JOB A: According to the event page below, why does gender diversity at senior management level matter? Answer in one to three sentences.

SOURCE:
Breaking glass: How do we get more women into senior management roles?
18 March, 2021, 10:00-12:00 GMT, Virtual event
Panel session one
Aisling Conboy, higher education specialist, Department for InternationalTrade
Karen Clince, chief executive, Tigers Childcare
Carole Edmond, chief executive and founder, Glassmoon
Nicole Ponsford, co-chief executive & founder, Global Equality Collective
Pam Mundy, director, Pam Mundy Associates
Panel session two
Denise Priest, director of employer partnerships, international, Bright Horizons
Sharon Gneissl, principal, Onex
Kristine Scott, partner, education team, head of cheltenham office, Harrison Clark Rickerbys
Gemma Wild, sector head, education – MENAT, HSBC
This event will explore why gender diversity at senior management level is key to better business outcomes and what needs to be done to get more women into senior roles.

JOB B: Copy out all of the records below word for word, leaving out the pictures.

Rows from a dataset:
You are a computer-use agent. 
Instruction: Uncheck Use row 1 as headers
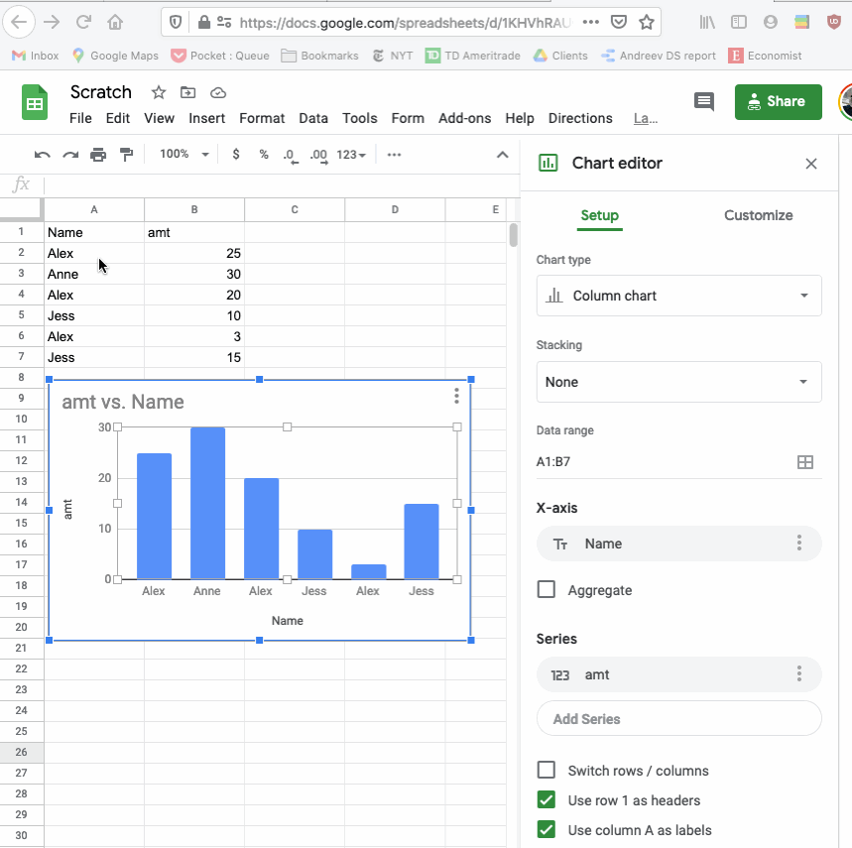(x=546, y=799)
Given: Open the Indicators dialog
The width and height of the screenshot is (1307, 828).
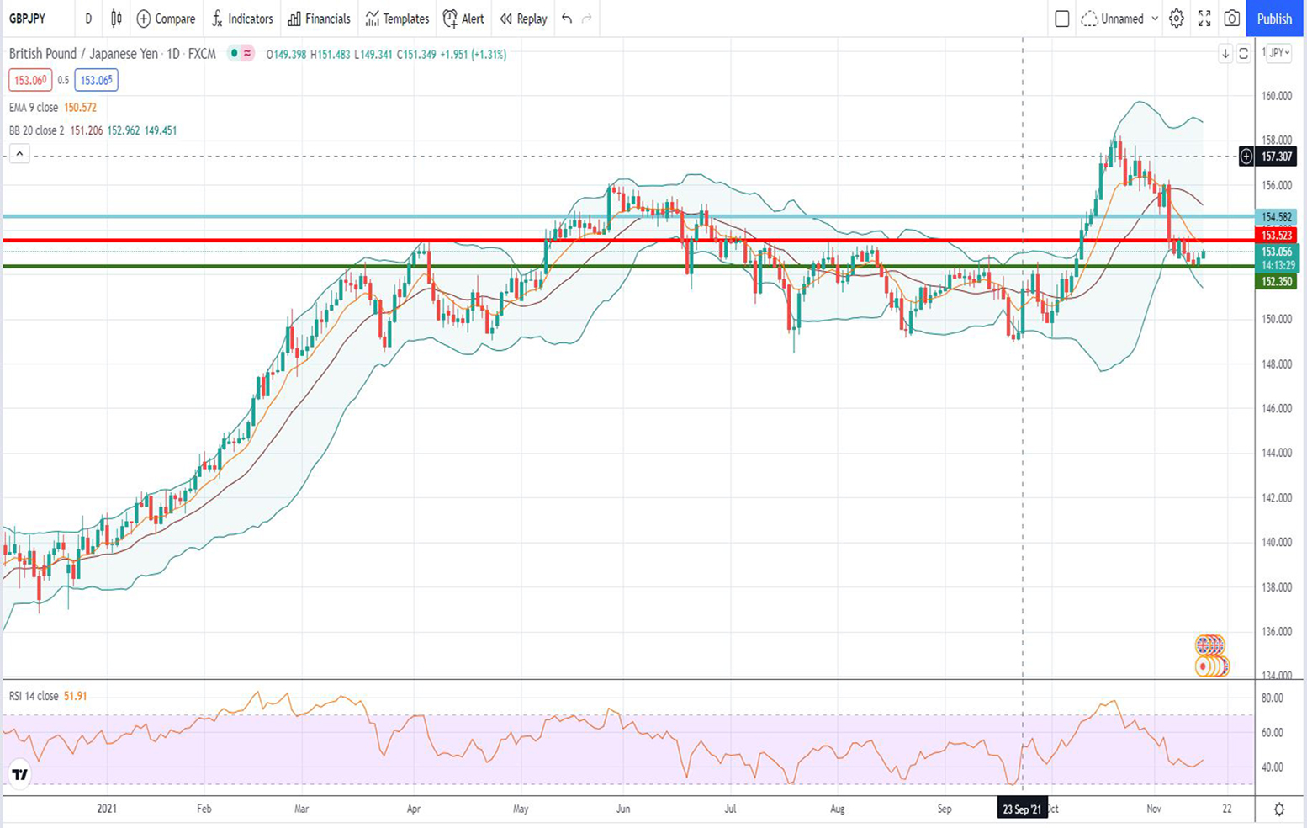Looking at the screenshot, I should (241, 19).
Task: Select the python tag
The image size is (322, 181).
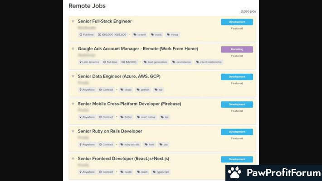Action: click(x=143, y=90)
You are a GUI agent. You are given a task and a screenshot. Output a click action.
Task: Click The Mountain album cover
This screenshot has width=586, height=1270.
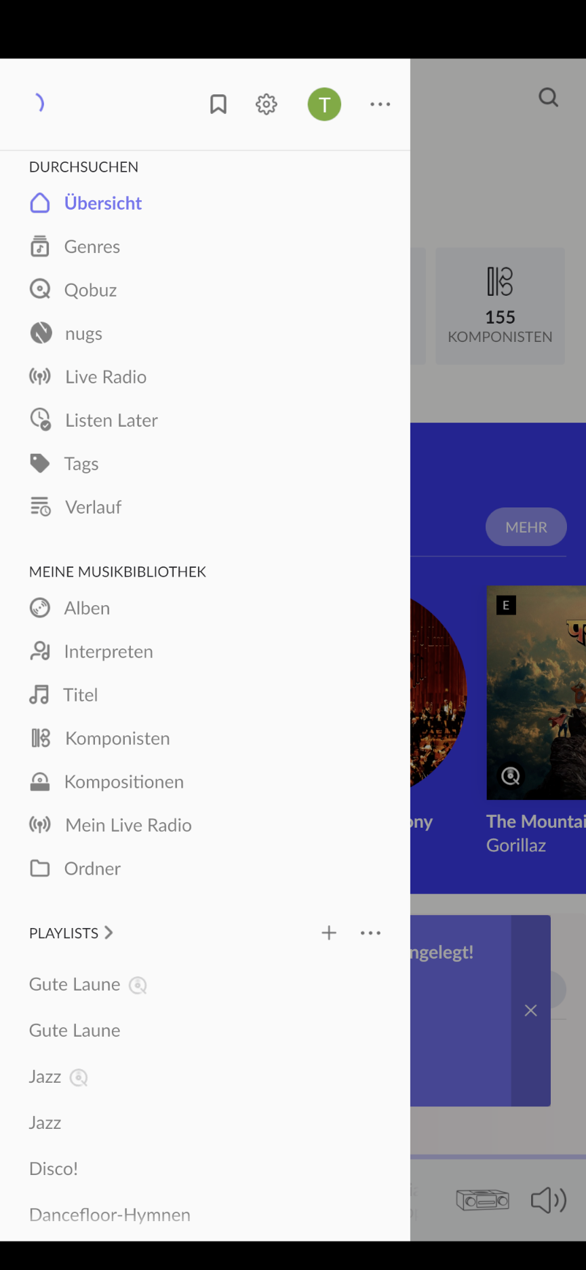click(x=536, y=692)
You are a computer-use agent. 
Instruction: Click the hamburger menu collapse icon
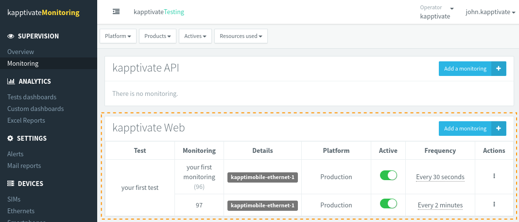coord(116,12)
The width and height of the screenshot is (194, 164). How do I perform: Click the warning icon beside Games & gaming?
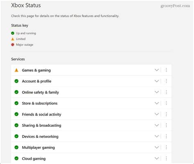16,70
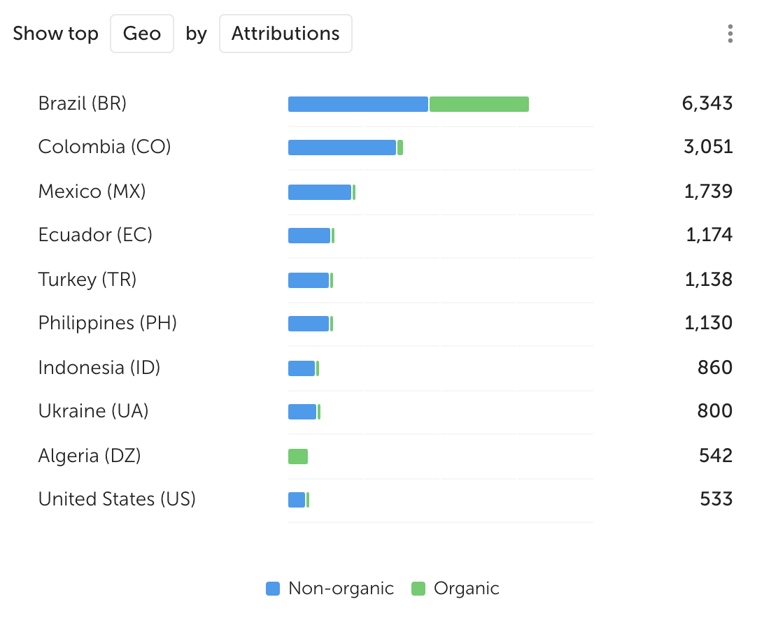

WRITTEN REPLY A: The event page presents gender diversity at senior management level as key to better business outcomes. That is why the event sets out to explore it, along with what needs to be done to get more women into senior roles.

WRITTEN REPLY B:
You are a computer-use agent. 
Instruction: Uncheck Use row 1 as headers
(x=546, y=799)
Given: Open the Indicators dialog
The width and height of the screenshot is (1307, 828).
Looking at the screenshot, I should (241, 19).
Task: Select the python tag
The image size is (322, 181).
Action: click(x=143, y=90)
You are a GUI agent. You are given a task and a screenshot. Output a click action.
Task: Click The Mountain album cover
This screenshot has width=586, height=1270.
click(x=536, y=692)
You are a computer-use agent. 
Instruction: Click the hamburger menu collapse icon
coord(116,12)
The width and height of the screenshot is (194, 164). How do I perform: Click the warning icon beside Games & gaming?
16,70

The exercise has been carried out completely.